§ Consigne écrite 1
Répondez brièvement à ces questions sur l'extrait consacré à l'Opéra de Paris :
(a) Quelles dates sont annoncées pour la reprise d'Atys à l'Opéra Comique ?
(b) Depuis quelle année l'Opéra de Paris constitue-t-il son fonds audiovisuel et sonore ?
(c) Dans quel cadre les chercheurs pourront-ils consulter ce fonds ?
§ Consigne écrite 2
Prolongez l'extrait sur le fonds audiovisuel de l'Opéra de Paris à partir de sa dernière phrase.

§ Extrait choisi
------------------------

L’heure lyrique à Paris est au rétro tous azimuts. Pour le centenaire de Rolf Liebermann, l’Opéra Bastille a remonté tout exprès la production emblématique de son règne à l’Opéra de Paris (1973-1980) Les Noces de Figaro de Mozart qu’avait signées Giorgio Strehler. Quant à l’Opéra Comique, il s’apprête à remettre à l’affiche le fameux Atys de Lully (12 au 21 mai), qui décida, voilà un quart de siècle, du triomphe définitif de la révolution baroque en musique. Même si les protagonistes de ce succès international, William Christie et Jean-Marie Villégier, seront à nouveau aux commandes de cette reprise, rien n’assure que la magie sera toujours au rendez-vous de ce spectacle mythique, car l’œil et l’oreille des mélomanes se sont modifiés en une génération. C’est un pari.

La nostalgie rétro qui a ainsi présidé toute la saison à ces deux plongées dans le passé lyrique le plus glorieux a du coup relégué à l’arrière-plan de l’actualité la signature d’une convention de sauvegarde et de numérisation du fonds audiovisuel et sonore constitué depuis 1971 par l’Opéra de Paris, entre l’Institut National de l’Audiovisuel et notre première scène lyrique et chorégraphique nationale. Ce fonds est constitué de quelque 10.000 supports représentant plus de 7000 heures d’images et plus de 6000 heures de son. Il s’agit de rien moins que de la mémoire d’un travail quotidien sur plus de quatre décennies.

L’Ina sera en outre chargé du stockage de toutes les captations réalisées par les équipes internes de l’Opéra de Paris lors des répétitions générales et des représentations d’opéras et de ballets ainsi que des concerts. Le fonds audiovisuel de l’Opéra sera désormais disponible dans les conditions du dépôt légal pour un public de chercheurs dans le cadre de l’activité de consultation de l’Inathèque. Danseurs et chorégraphes devraient aussi avoir moins de difficultés à reconstituer le travail de leurs aînés sur des ballets vieux de plusieurs décennies. Mais la convention rappelle que la mission première de l’INA consiste à rassembler et à conserver les images et les sons, à leur donner du sens et à les partager avec le plus grand nombre.

------------------------

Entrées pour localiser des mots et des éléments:
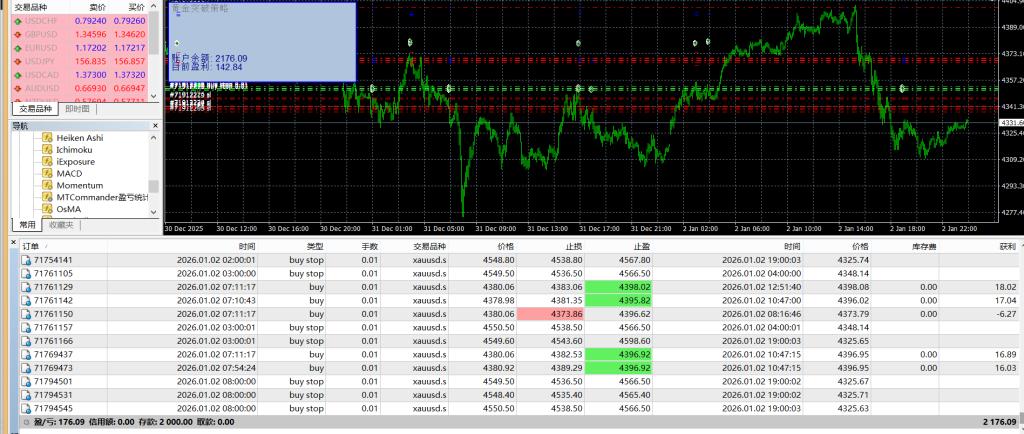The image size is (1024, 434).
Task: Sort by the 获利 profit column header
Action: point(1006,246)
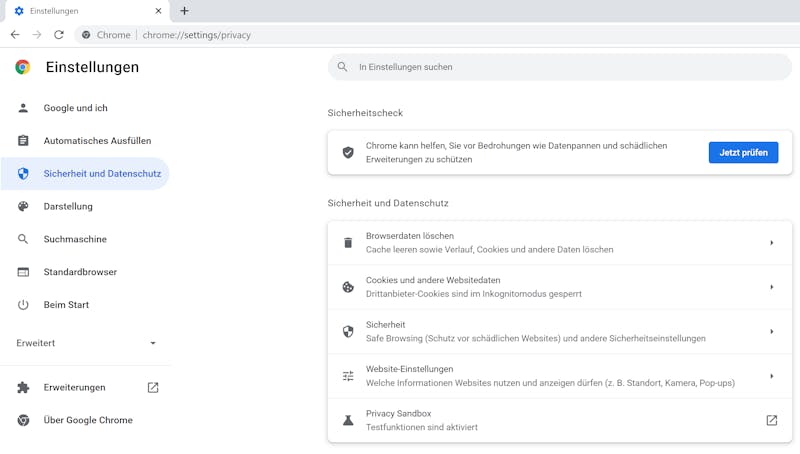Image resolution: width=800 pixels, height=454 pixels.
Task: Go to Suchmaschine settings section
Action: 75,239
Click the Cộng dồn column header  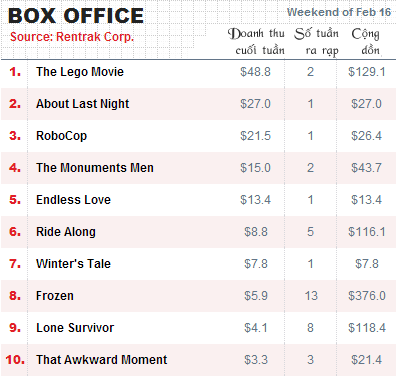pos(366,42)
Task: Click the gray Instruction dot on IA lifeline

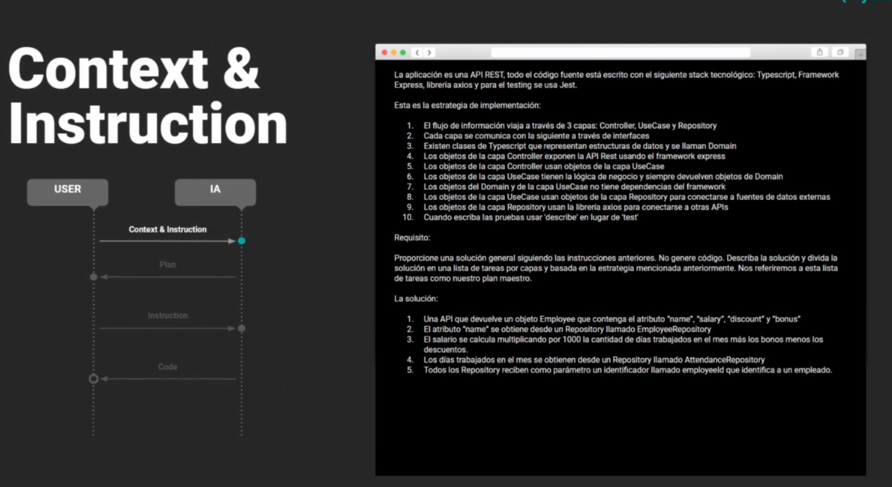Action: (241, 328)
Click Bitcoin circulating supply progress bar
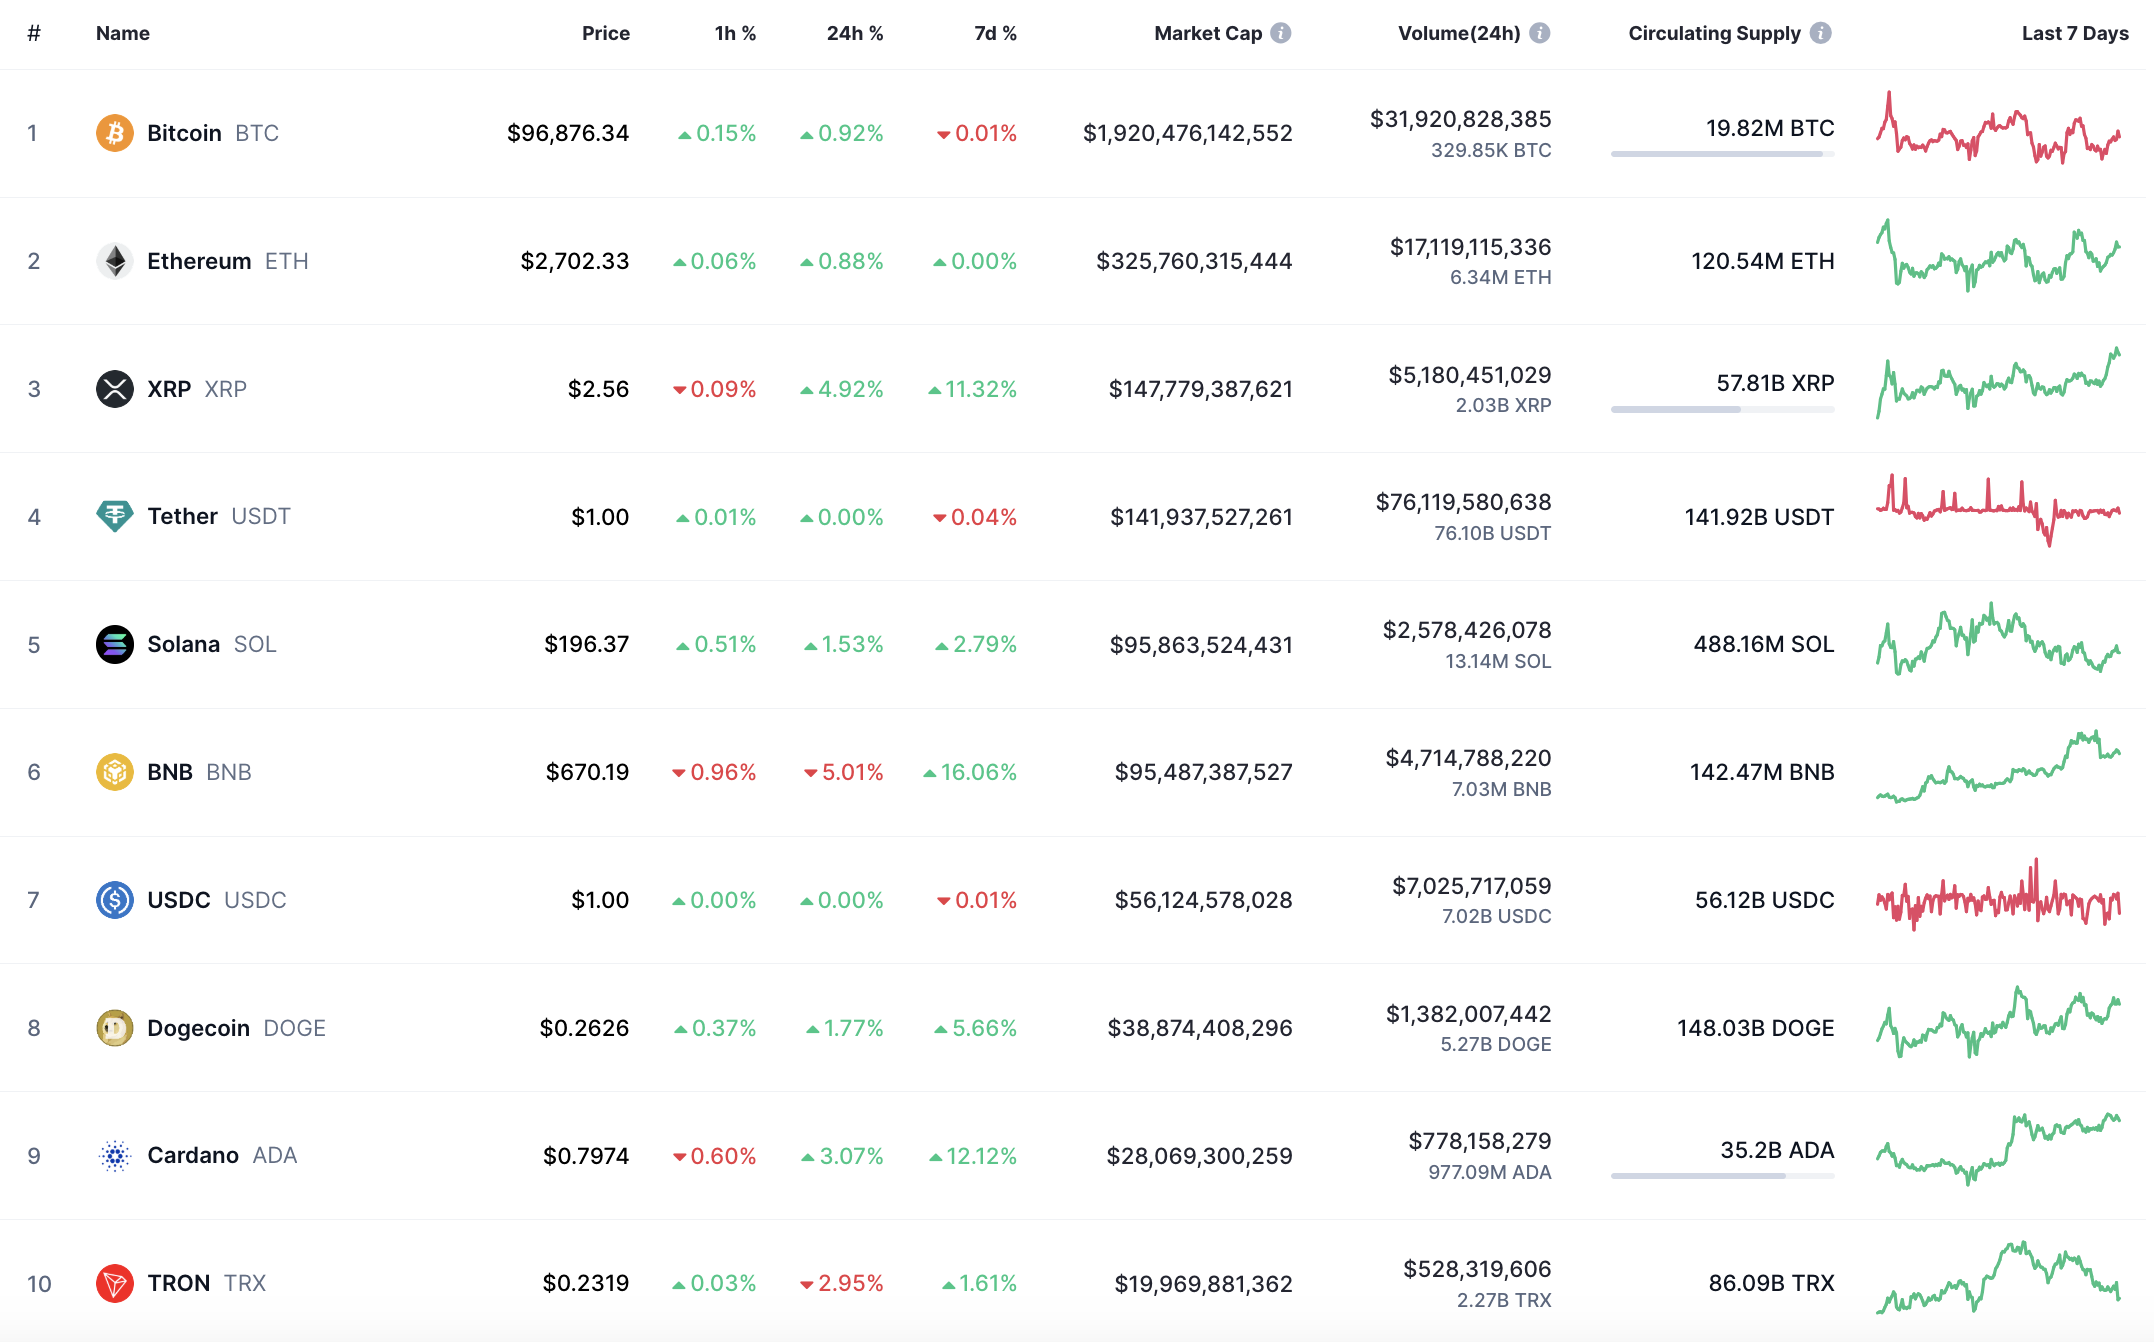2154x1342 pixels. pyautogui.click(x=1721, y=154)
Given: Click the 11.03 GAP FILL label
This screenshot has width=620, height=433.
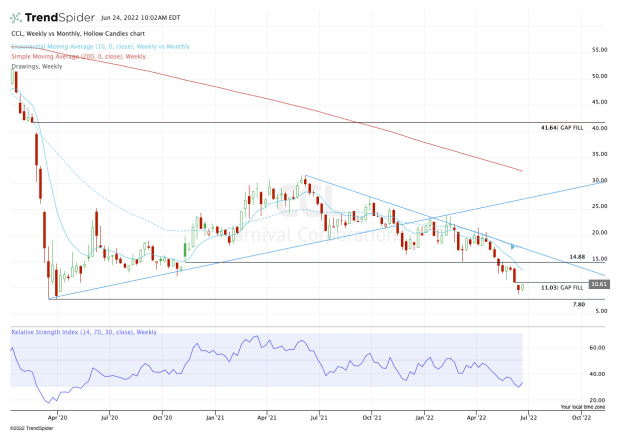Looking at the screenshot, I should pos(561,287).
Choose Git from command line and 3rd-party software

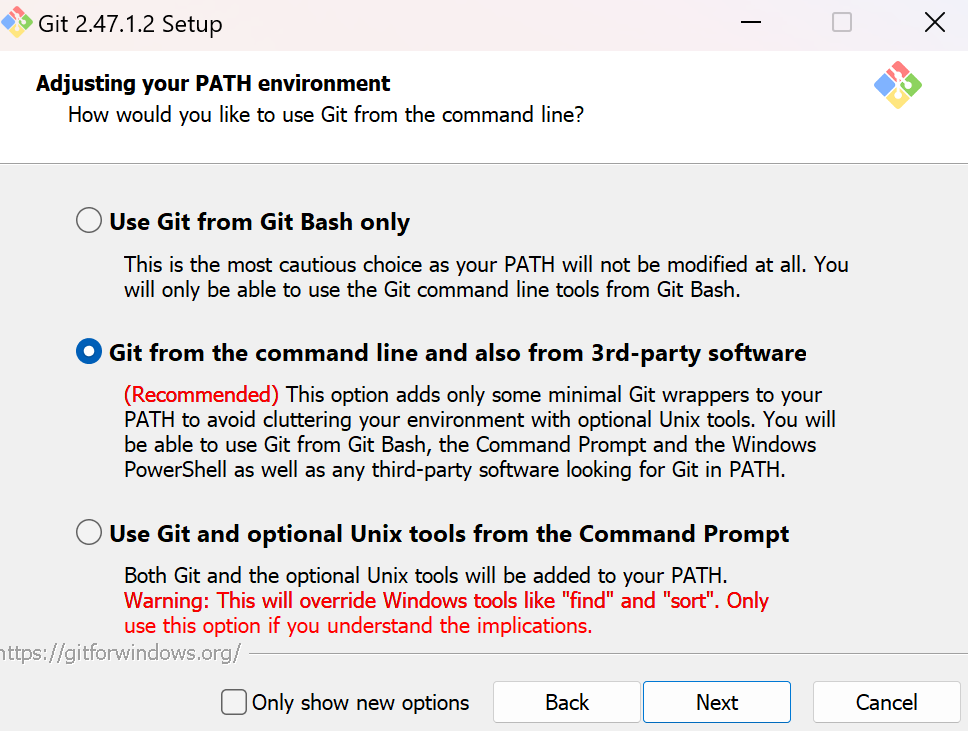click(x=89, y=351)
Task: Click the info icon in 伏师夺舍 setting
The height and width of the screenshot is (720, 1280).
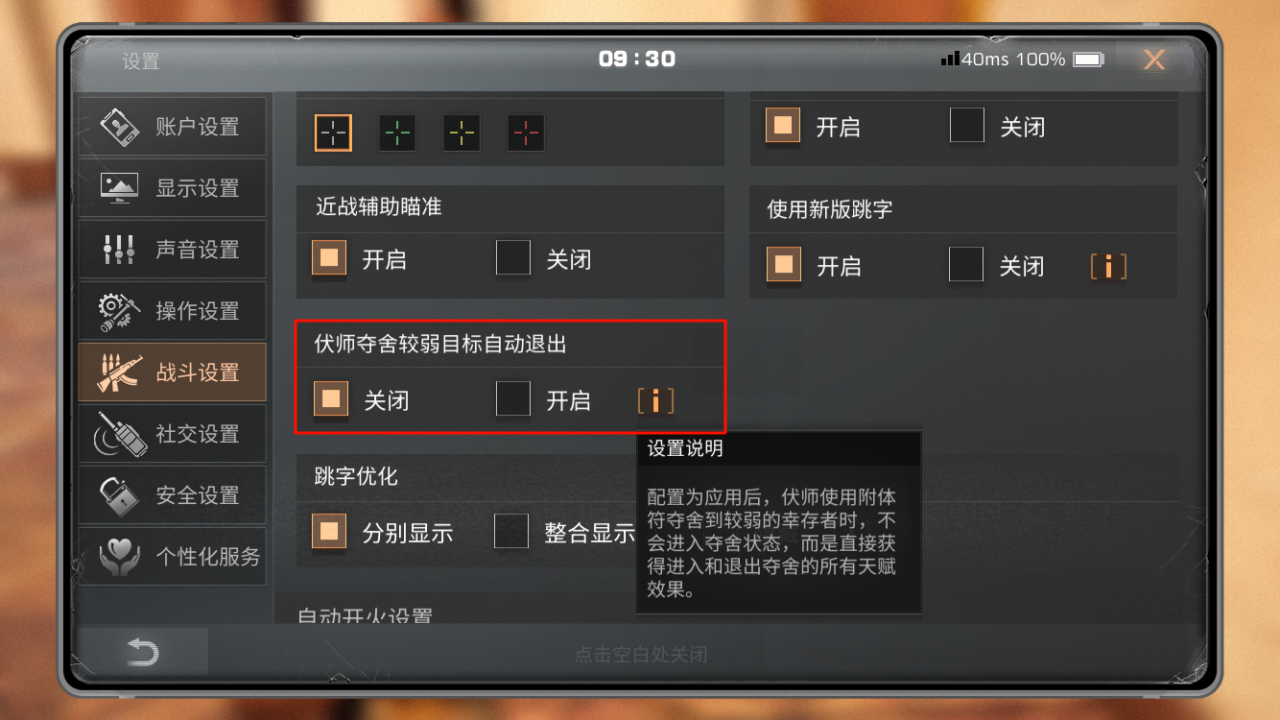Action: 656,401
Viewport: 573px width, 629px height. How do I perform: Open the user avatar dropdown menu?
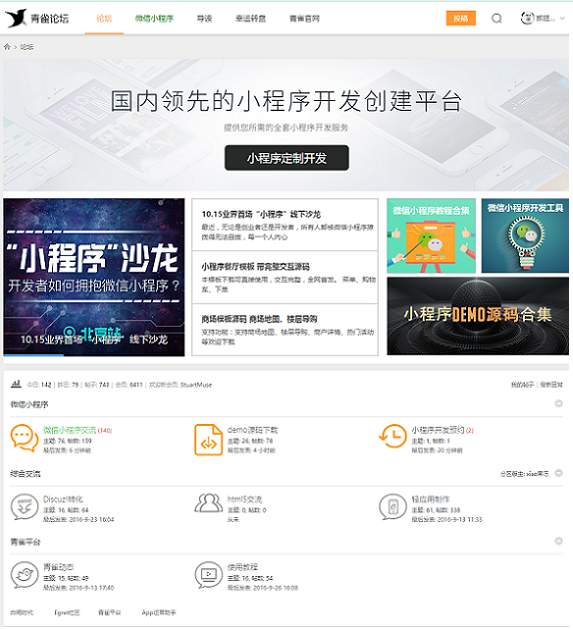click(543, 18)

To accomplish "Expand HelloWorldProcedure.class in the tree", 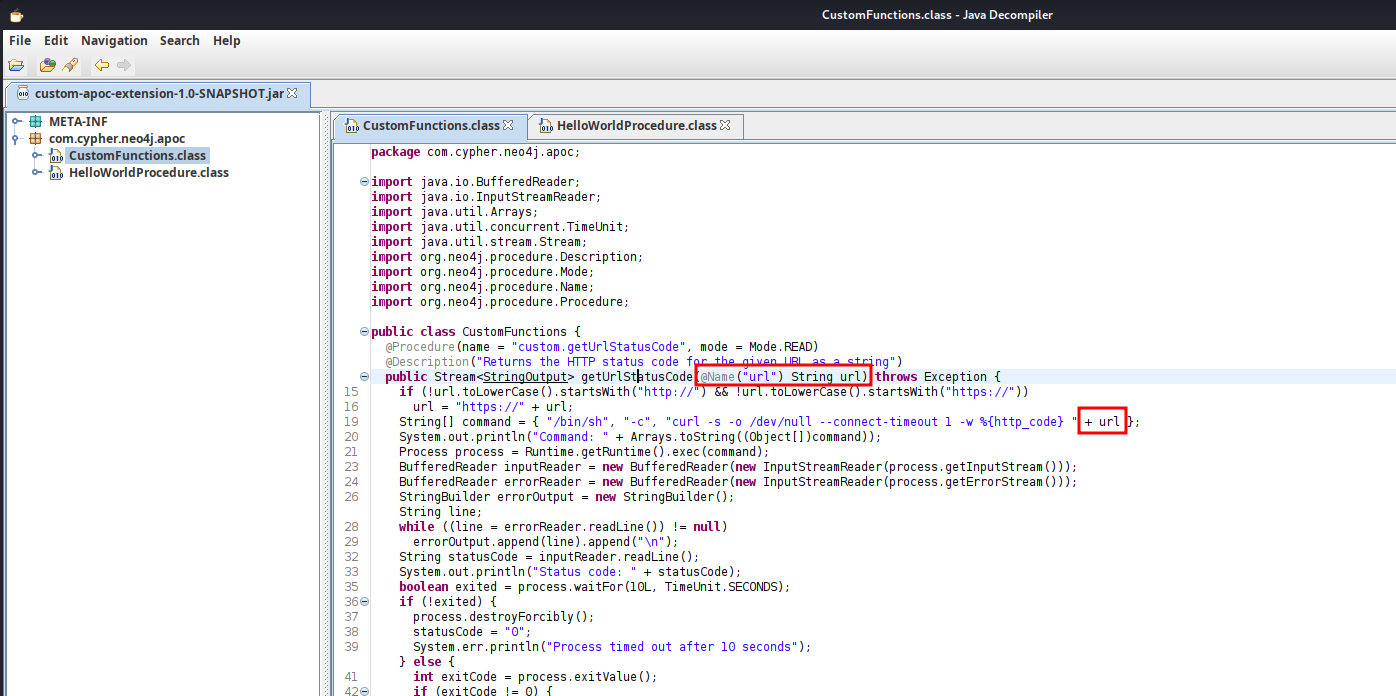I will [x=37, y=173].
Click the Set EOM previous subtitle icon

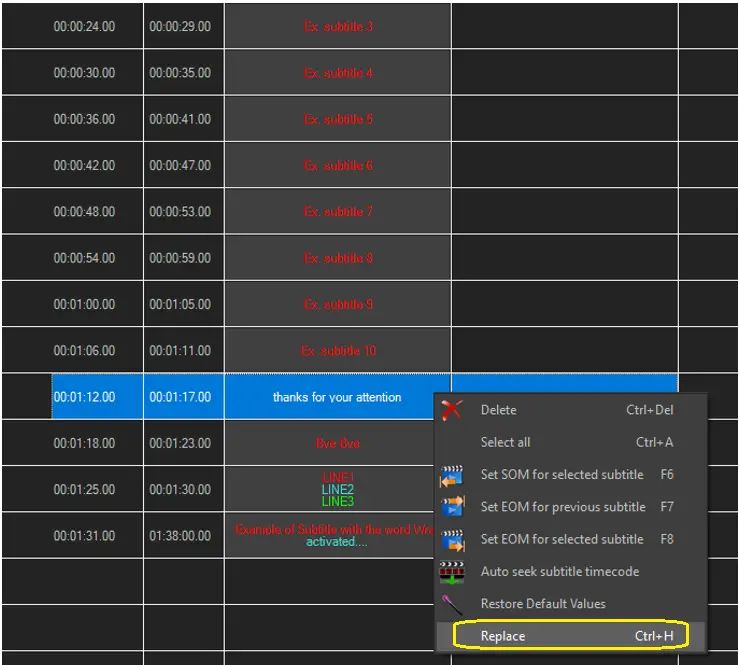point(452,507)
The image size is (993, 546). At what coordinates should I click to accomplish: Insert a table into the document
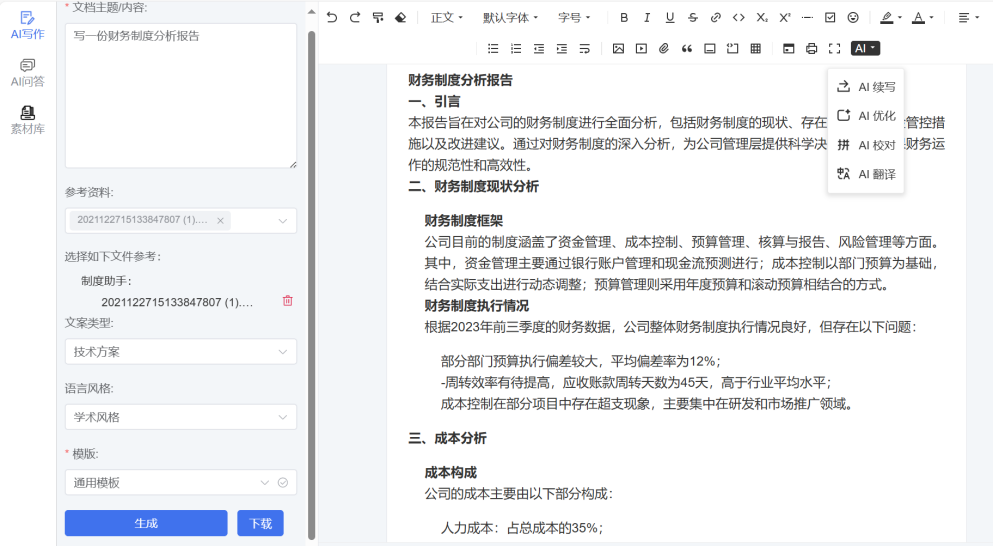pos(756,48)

------------------------

§ Réponse écrite 1
(a) Du 12 au 21 mai.
(b) Depuis 1971.
(c) Dans les conditions du dépôt légal, dans le cadre de l'activité de consultation de l'Inathèque.

§ Réponse écrite 2
Cette dernière préoccupation rencontre également ce que prévoient justement les statuts de l’Opéra de Paris, qui font obligation à cet établissement public de « diffuser ses productions par des moyens audiovisuels ». Dès lors, le destinataire naturel de ce fonds ne sera donc plus seulement le milieu professionnel, mais aussi le grand public. Il est alors permis de mettre beaucoup d’espoir dans une commercialisation des principales productions lyriques et chorégraphiques de la « Grande Boutique » comme cela se fait depuis belle lurette à Londres, Vienne, Milan, New York ou Berlin. Faut-il rappeler que telle était l’objectif de Rolf Liebermann lorsqu’il avait signé un contrat avec feue Antenne 2, mais que cette initiative était hélas demeurée lettre morte en raison de l’intransigeance financière des personnels maison ?...

Il faut souhaiter que ces « produits » filmés, certes bloqués par l’avarice du syndicat des musiciens notamment, aient pu être conservés et pourront être versés au pot commun avec l’INA. Et pourquoi pas commercialisés… On se souvient que Rolf Liebermann avait tenté de contourner l’obstacle en organisant des diffusions en direct des spectacles de l’Opéra dans des salles de cinéma équipées en dolby… ce qui se fait, quarante ans plus tard, dans de nombreux pays ! Finalement, il avait décidé de créer le « film opéra » avec le magnifique Don Giovanni de Mozart réalisé par Joseph Losey dans la sublime villa Rotonda du Palladio. Comme quoi l’imbécilité n’a jamais suffi à arrêter les vrais créateurs.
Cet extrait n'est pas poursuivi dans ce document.